Note: Pretty heavy spoilers will be discussed throughout this review. Turn back if you have not completed the entire third season. 

OITNB continues to succeed on the basis that everyone has a story. The riveting flashback format continues this season with a roster of forefront and background characters getting the special treatment. A number of them standout, particularly Leanne’s, Big Boo’s, Chang’s, Norma’s, and Pennsatucky’s stories. Meanwhile, the premiere and the finale try something new by giving us little snippets of flashbacks from the entire cast. Considering they are likely the two best episodes of the season, the new experiment succeeded with flying colors.

Season three doesn’t change much else about the formula though. Alex is back full-time, but is competing with Stella (Ruby Rose) for Piper’s affections. But Alex is also looking over her shoulder in fear of her former partner killing her from the inside.

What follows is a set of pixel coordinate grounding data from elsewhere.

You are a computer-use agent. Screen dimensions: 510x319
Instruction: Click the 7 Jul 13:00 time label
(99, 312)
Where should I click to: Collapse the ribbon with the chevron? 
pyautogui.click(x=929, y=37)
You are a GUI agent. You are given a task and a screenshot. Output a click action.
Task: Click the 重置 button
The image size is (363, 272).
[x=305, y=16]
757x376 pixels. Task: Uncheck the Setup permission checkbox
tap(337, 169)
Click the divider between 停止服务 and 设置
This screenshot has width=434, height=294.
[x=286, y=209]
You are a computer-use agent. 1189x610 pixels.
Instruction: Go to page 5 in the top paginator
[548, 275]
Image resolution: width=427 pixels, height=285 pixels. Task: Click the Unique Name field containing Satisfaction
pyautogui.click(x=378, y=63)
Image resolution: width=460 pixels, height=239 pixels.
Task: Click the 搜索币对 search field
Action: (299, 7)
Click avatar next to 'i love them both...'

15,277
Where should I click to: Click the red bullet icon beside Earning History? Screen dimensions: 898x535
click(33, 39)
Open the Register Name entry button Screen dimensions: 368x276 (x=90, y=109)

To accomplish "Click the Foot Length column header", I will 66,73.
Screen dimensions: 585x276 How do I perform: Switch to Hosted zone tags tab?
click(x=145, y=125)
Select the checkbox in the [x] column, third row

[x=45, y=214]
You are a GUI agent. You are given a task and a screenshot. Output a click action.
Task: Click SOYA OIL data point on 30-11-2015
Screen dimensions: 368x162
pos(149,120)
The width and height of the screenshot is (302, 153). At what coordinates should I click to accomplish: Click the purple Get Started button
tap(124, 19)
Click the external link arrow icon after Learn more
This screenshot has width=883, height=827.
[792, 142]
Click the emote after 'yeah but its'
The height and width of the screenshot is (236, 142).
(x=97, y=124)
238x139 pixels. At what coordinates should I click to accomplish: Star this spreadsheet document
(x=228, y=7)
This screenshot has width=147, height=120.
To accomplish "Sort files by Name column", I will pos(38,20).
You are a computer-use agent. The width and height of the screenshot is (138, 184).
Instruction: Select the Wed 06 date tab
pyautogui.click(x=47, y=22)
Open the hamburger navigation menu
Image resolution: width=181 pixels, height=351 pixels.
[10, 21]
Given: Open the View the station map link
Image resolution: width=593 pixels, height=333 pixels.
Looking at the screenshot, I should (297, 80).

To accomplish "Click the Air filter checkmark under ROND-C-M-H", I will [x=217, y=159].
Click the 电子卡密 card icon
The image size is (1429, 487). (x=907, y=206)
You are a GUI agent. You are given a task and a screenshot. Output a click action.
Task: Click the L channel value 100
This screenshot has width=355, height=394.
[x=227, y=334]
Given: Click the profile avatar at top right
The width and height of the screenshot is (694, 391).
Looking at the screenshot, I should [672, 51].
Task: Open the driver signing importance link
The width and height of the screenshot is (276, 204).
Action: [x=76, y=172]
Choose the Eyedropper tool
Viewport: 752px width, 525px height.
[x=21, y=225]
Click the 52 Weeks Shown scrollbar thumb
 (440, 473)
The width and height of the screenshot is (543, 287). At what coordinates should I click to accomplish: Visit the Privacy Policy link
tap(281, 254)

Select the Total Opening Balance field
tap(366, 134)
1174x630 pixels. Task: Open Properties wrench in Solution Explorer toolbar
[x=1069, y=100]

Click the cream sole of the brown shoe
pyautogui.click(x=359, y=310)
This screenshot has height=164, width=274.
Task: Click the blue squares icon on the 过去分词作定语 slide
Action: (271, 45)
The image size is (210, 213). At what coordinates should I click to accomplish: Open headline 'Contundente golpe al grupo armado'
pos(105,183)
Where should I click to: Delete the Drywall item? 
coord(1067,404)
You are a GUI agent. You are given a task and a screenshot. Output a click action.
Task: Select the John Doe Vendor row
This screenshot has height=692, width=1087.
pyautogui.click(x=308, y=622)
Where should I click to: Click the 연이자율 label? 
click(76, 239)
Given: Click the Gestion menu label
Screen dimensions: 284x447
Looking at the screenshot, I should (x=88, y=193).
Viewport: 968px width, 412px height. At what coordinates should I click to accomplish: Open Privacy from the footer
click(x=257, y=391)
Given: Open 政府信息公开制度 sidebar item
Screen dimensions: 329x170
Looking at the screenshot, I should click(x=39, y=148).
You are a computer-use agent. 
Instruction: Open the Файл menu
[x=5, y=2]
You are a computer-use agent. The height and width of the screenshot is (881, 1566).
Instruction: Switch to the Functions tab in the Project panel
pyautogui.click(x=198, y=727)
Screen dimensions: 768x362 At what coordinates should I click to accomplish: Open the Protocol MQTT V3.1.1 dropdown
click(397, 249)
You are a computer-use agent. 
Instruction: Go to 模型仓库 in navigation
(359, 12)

However, like in season two, Piper’s story isn’t the main focus of the series anymore. The series has expanded to ensure that not one single plot point feels like the main story. Everyone is given equal share, a way of telling the story of Litchfield’s inmates that shouldn’t work but absolutely does. This season also deals with Daya’s pregnancy, Red’s continuing power struggle for the kitchen, a nasty feud between Mendoza and Sophia over their families, the prison guards trying to unionize themselves, Norma reluctantly running a cult, Soso’s depression, Taystee assuming new responsibilities, and a very rewarding team-up between Pennsatucky and Big Boo.

What’s amazing about this show is how each of these stories and others feel equally important. Aside from the Piper/Alex romance and Sophia’s exile, it all culminates in the series’ best scene, which closes out the season. After all the guards quit, workers replacing the fence leave it open for just long enough for someone to notice. The inmates pour out to of the prison yard simply to play in the lake. It’s an appropriately long sequence the ties a neat little bow around many of the season’s stories in a heartwarming and uplifting manner. I found myself not just tearing up but quite literally sobbing out of pure joy as all these characters the show has made me love over the past three years gathered and celebrated their temporary freedom as equals. Race, orientation, and power don’t matter and everyone just splashes around. I’m not sure OITNB will ever top this moment, but I’m for sure sticking around to see them try and probably come close.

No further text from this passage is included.